(Task details)
Copy out the records so that each line matches the original.
Segment Open
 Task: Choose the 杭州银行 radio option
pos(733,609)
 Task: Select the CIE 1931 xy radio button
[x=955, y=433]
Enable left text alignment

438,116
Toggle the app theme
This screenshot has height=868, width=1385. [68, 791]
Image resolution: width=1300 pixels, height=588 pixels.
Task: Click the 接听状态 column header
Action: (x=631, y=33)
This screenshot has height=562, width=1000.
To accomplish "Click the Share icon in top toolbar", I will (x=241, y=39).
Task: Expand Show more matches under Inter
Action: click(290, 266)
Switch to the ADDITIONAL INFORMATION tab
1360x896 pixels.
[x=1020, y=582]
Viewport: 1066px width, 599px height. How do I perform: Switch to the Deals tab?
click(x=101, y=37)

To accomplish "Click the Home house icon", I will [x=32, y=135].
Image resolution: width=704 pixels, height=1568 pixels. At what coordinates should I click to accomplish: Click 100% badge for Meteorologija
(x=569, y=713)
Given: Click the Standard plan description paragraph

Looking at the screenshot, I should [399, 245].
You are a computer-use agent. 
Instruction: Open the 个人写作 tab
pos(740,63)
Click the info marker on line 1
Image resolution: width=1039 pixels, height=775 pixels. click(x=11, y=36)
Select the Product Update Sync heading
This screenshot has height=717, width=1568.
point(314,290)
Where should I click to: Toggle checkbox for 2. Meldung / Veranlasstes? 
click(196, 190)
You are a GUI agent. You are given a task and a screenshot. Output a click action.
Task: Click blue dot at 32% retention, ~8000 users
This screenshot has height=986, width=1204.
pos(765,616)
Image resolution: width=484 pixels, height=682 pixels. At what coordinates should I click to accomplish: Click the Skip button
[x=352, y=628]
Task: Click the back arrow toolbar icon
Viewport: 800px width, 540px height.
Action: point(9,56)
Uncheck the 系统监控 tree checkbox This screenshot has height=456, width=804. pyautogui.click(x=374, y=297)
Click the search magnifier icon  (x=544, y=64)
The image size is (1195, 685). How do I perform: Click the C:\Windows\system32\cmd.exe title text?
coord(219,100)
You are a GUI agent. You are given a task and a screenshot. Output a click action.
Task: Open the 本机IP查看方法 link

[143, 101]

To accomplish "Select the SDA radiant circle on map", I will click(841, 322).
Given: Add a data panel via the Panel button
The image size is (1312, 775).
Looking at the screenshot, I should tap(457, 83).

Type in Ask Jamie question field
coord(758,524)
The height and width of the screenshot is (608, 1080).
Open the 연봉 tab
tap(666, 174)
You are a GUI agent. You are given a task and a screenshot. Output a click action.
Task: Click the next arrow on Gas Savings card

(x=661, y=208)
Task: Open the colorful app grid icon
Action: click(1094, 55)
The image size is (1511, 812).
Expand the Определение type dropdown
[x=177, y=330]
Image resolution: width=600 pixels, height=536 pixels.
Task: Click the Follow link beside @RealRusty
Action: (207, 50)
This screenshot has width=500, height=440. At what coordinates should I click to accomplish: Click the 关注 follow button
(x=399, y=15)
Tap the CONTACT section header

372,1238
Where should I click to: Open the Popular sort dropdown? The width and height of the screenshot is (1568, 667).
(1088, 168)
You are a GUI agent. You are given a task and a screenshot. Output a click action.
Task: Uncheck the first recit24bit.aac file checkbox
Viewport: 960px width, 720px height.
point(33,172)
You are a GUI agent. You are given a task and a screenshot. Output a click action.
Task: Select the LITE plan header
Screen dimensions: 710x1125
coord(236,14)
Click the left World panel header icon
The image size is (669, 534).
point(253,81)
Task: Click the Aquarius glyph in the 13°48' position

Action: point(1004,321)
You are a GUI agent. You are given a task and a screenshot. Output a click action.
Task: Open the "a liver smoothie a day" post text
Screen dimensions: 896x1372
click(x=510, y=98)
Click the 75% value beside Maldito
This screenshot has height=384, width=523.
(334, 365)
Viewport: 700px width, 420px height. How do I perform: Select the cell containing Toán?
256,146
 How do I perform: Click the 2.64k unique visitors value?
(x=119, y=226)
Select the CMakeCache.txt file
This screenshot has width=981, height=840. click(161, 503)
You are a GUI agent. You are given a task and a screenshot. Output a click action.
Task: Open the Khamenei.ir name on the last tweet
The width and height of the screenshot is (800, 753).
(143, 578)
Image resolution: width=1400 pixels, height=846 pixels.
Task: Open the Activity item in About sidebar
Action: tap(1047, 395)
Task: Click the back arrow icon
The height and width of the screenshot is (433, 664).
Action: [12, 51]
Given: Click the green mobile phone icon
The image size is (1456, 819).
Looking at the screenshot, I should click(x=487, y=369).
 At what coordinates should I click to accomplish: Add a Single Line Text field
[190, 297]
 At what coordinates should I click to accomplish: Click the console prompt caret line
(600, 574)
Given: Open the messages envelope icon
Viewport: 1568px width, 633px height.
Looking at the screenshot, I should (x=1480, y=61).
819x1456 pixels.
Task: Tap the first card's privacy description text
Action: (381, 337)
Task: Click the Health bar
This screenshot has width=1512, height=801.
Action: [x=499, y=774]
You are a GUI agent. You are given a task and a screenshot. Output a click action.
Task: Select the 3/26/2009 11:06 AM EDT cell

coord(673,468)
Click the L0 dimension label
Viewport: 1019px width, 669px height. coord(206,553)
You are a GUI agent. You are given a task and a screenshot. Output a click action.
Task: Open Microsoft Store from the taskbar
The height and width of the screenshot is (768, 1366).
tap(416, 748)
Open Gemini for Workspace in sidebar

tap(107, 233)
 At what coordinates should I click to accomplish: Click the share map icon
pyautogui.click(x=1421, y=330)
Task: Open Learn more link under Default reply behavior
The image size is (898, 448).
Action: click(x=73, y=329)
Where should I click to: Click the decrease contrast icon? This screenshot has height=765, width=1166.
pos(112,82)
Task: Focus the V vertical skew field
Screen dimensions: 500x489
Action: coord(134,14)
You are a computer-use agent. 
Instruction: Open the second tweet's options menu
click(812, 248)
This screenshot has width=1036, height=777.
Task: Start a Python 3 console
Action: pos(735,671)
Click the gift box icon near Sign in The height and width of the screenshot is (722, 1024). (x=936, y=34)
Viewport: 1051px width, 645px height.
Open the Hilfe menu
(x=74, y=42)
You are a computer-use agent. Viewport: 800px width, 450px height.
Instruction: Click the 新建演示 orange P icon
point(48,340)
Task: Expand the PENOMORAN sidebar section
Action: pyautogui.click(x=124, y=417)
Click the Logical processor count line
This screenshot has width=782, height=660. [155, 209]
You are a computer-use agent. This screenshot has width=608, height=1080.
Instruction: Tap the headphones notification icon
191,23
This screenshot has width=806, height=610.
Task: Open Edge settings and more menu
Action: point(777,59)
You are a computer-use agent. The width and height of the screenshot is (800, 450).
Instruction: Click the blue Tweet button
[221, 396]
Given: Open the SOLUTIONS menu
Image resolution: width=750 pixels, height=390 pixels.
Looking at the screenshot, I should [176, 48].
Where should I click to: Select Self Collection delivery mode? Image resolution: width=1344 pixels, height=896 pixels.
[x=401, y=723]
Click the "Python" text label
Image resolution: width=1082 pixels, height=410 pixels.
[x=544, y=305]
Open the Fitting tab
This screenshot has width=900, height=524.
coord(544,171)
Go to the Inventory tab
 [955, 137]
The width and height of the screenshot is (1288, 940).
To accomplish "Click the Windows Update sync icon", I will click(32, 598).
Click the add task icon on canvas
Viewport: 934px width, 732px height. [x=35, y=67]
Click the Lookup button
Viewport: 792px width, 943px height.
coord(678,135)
Segment Closed
(Result)
 Task: Choose the 杭州银行 radio option
pos(733,609)
 Task: Select the CIE 1931 xy radio button
[x=955, y=433]
Enable left text alignment

438,116
Toggle the app theme
This screenshot has height=868, width=1385. [68, 791]
Image resolution: width=1300 pixels, height=588 pixels.
Task: Click the 接听状态 column header
Action: (x=631, y=33)
This screenshot has height=562, width=1000.
To accomplish "Click the Share icon in top toolbar", I will (x=241, y=39).
Task: Expand Show more matches under Inter
Action: click(290, 266)
Switch to the ADDITIONAL INFORMATION tab
1360x896 pixels.
[x=1020, y=582]
Viewport: 1066px width, 599px height. How do I perform: Switch to the Deals tab?
click(x=101, y=37)

To accomplish "Click the Home house icon", I will [x=32, y=135].
Image resolution: width=704 pixels, height=1568 pixels. At what coordinates should I click to accomplish: Click 100% badge for Meteorologija
(x=569, y=713)
Given: Click the Standard plan description paragraph

Looking at the screenshot, I should [399, 245].
You are a computer-use agent. 
Instruction: Open the 个人写作 tab
pos(740,63)
Click the info marker on line 1
Image resolution: width=1039 pixels, height=775 pixels. click(x=11, y=36)
Select the Product Update Sync heading
This screenshot has height=717, width=1568.
point(314,290)
Where should I click to: Toggle checkbox for 2. Meldung / Veranlasstes? 
click(196, 190)
You are a GUI agent. You are given a task and a screenshot. Output a click action.
Task: Click blue dot at 32% retention, ~8000 users
This screenshot has height=986, width=1204.
pos(765,616)
Image resolution: width=484 pixels, height=682 pixels. At what coordinates should I click to accomplish: Click the Skip button
[x=352, y=628]
Task: Click the back arrow toolbar icon
Viewport: 800px width, 540px height.
Action: point(9,56)
Uncheck the 系统监控 tree checkbox This screenshot has height=456, width=804. pyautogui.click(x=374, y=297)
Click the search magnifier icon  (x=544, y=64)
The image size is (1195, 685). How do I perform: Click the C:\Windows\system32\cmd.exe title text?
coord(219,100)
You are a GUI agent. You are given a task and a screenshot. Output a click action.
Task: Open the 本机IP查看方法 link

[143, 101]

To accomplish "Select the SDA radiant circle on map", I will click(841, 322).
Given: Add a data panel via the Panel button
The image size is (1312, 775).
Looking at the screenshot, I should tap(457, 83).

Type in Ask Jamie question field
coord(758,524)
The height and width of the screenshot is (608, 1080).
Open the 연봉 tab
tap(666, 174)
You are a GUI agent. You are given a task and a screenshot. Output a click action.
Task: Click the next arrow on Gas Savings card

(x=661, y=208)
Task: Open the colorful app grid icon
Action: click(1094, 55)
The image size is (1511, 812).
Expand the Определение type dropdown
[x=177, y=330]
Image resolution: width=600 pixels, height=536 pixels.
Task: Click the Follow link beside @RealRusty
Action: (207, 50)
This screenshot has width=500, height=440. At what coordinates should I click to accomplish: Click the 关注 follow button
(x=399, y=15)
Tap the CONTACT section header

372,1238
Where should I click to: Open the Popular sort dropdown? The width and height of the screenshot is (1568, 667).
(1088, 168)
You are a GUI agent. You are given a task and a screenshot. Output a click action.
Task: Uncheck the first recit24bit.aac file checkbox
Viewport: 960px width, 720px height.
point(33,172)
You are a GUI agent. You are given a task and a screenshot. Output a click action.
Task: Select the LITE plan header
Screen dimensions: 710x1125
coord(236,14)
Click the left World panel header icon
The image size is (669, 534).
point(253,81)
Task: Click the Aquarius glyph in the 13°48' position

Action: point(1004,321)
You are a GUI agent. You are given a task and a screenshot. Output a click action.
Task: Open the "a liver smoothie a day" post text
Screen dimensions: 896x1372
click(x=510, y=98)
Click the 75% value beside Maldito
This screenshot has height=384, width=523.
(334, 365)
Viewport: 700px width, 420px height. How do I perform: Select the cell containing Toán?
256,146
 How do I perform: Click the 2.64k unique visitors value?
(x=119, y=226)
Select the CMakeCache.txt file
This screenshot has width=981, height=840. click(161, 503)
You are a GUI agent. You are given a task and a screenshot. Output a click action.
Task: Open the Khamenei.ir name on the last tweet
The width and height of the screenshot is (800, 753).
(143, 578)
Image resolution: width=1400 pixels, height=846 pixels.
Task: Open the Activity item in About sidebar
Action: tap(1047, 395)
Task: Click the back arrow icon
The height and width of the screenshot is (433, 664).
Action: [12, 51]
Given: Click the green mobile phone icon
The image size is (1456, 819).
Looking at the screenshot, I should click(x=487, y=369).
 At what coordinates should I click to accomplish: Add a Single Line Text field
[190, 297]
 At what coordinates should I click to accomplish: Click the console prompt caret line
(600, 574)
Given: Open the messages envelope icon
Viewport: 1568px width, 633px height.
Looking at the screenshot, I should (x=1480, y=61).
819x1456 pixels.
Task: Tap the first card's privacy description text
Action: (381, 337)
Task: Click the Health bar
This screenshot has width=1512, height=801.
Action: [x=499, y=774]
You are a GUI agent. You are given a task and a screenshot. Output a click action.
Task: Select the 3/26/2009 11:06 AM EDT cell

coord(673,468)
Click the L0 dimension label
Viewport: 1019px width, 669px height. coord(206,553)
You are a GUI agent. You are given a task and a screenshot. Output a click action.
Task: Open Microsoft Store from the taskbar
The height and width of the screenshot is (768, 1366).
tap(416, 748)
Open Gemini for Workspace in sidebar

tap(107, 233)
 At what coordinates should I click to accomplish: Click the share map icon
pyautogui.click(x=1421, y=330)
Task: Open Learn more link under Default reply behavior
The image size is (898, 448).
Action: click(x=73, y=329)
Where should I click to: Click the decrease contrast icon? This screenshot has height=765, width=1166.
pos(112,82)
Task: Focus the V vertical skew field
Screen dimensions: 500x489
Action: coord(134,14)
You are a computer-use agent. 
Instruction: Open the second tweet's options menu
click(812, 248)
This screenshot has width=1036, height=777.
Task: Start a Python 3 console
Action: pos(735,671)
Click the gift box icon near Sign in The height and width of the screenshot is (722, 1024). (x=936, y=34)
Viewport: 1051px width, 645px height.
Open the Hilfe menu
(x=74, y=42)
You are a computer-use agent. Viewport: 800px width, 450px height.
Instruction: Click the 新建演示 orange P icon
point(48,340)
Task: Expand the PENOMORAN sidebar section
Action: pyautogui.click(x=124, y=417)
Click the Logical processor count line
This screenshot has width=782, height=660. [155, 209]
You are a computer-use agent. This screenshot has width=608, height=1080.
Instruction: Tap the headphones notification icon
191,23
This screenshot has width=806, height=610.
Task: Open Edge settings and more menu
Action: point(777,59)
You are a computer-use agent. The width and height of the screenshot is (800, 450).
Instruction: Click the blue Tweet button
[221, 396]
Given: Open the SOLUTIONS menu
Image resolution: width=750 pixels, height=390 pixels.
Looking at the screenshot, I should [176, 48].
Where should I click to: Select Self Collection delivery mode? Image resolution: width=1344 pixels, height=896 pixels.
[x=401, y=723]
Click the "Python" text label
Image resolution: width=1082 pixels, height=410 pixels.
[x=544, y=305]
Open the Fitting tab
This screenshot has width=900, height=524.
coord(544,171)
Go to the Inventory tab
 [955, 137]
The width and height of the screenshot is (1288, 940).
To accomplish "Click the Windows Update sync icon", I will click(32, 598).
Click the add task icon on canvas
Viewport: 934px width, 732px height. [x=35, y=67]
Click the Lookup button
Viewport: 792px width, 943px height.
coord(678,135)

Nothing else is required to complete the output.